Un’interessante distinzione è quella sull’udibilità del modello. Più il modello è astratto - cioè fornisce istruzioni solo su rapporti armonici o su scale - più esso

è inudibile, poiché una scala, pur potendo essere esplicitata suonandone in successione le note, rimane come unità concettuale sullo sfondo di altre scelte melodiche. Al contrario, più il modello è concreto - come ad esempio nel caso della successione armonica di uno standard jazz o di un tema da sottoporre a variazione - più esso rimane acusticamente udibile.

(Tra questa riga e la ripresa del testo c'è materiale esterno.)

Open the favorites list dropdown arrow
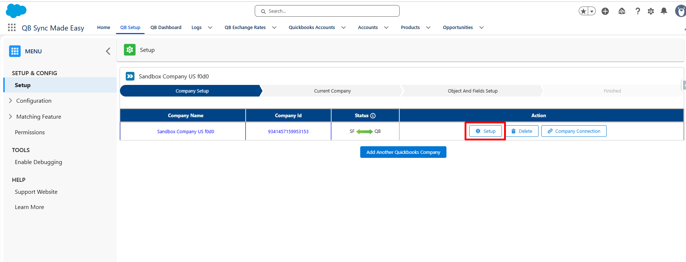The width and height of the screenshot is (686, 262). (592, 11)

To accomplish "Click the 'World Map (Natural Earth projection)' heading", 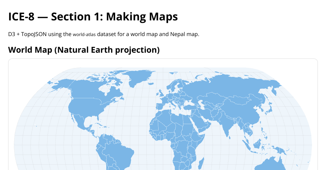I will [x=84, y=50].
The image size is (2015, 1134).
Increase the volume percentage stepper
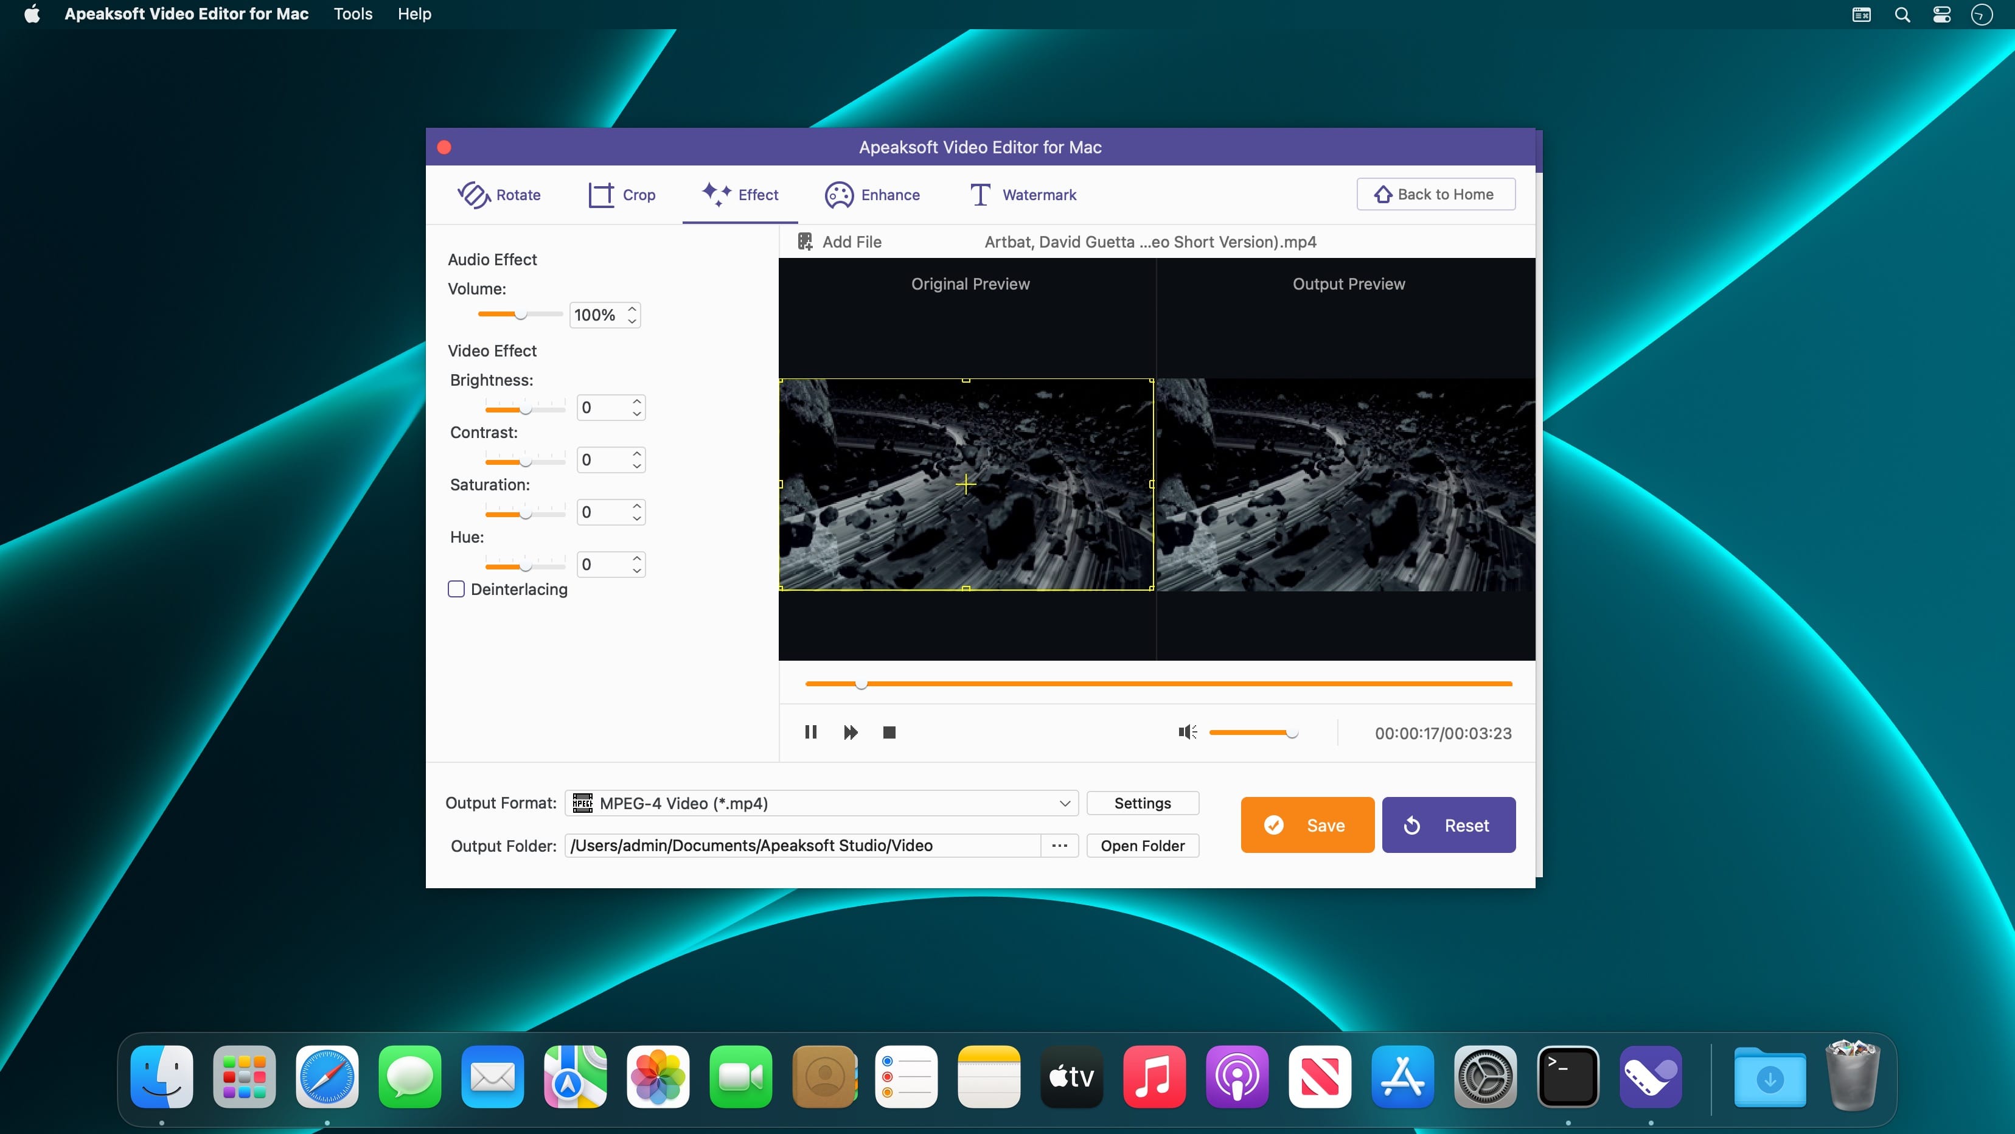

Nel caso della performance di musica occidentale, esiste un modello esplicitato visibile, la partitura, nel senso che si presenta come un oggetto concreto esplicitamente investito di funzioni di guida. Esso è affiancato da una grammatica implicita e invisibile, che concerne le regole per una “buona interpretazione”. Tali regole, astratte e generali, sono anche semplicemente implicate, ma non sistematizzate. Infatti, nel sistema didattico occidentale la “buona interpretazione” appare legata ad una certa aura di ineffabilità. Ad esempio si può dare il caso di un’interpretazione “corretta” (cioè rispondente alle indicazioni fornite dalla partitura), ma non “espressiva” (cioè presumibilmente manchevole di un adeguato uso delle dinamiche e dei tempi), o, viceversa, di un’interpretazione espressiva ma tecnicamente scorretta. Logicamente la buona interpretazione viene dalla compresenza dei due parametri.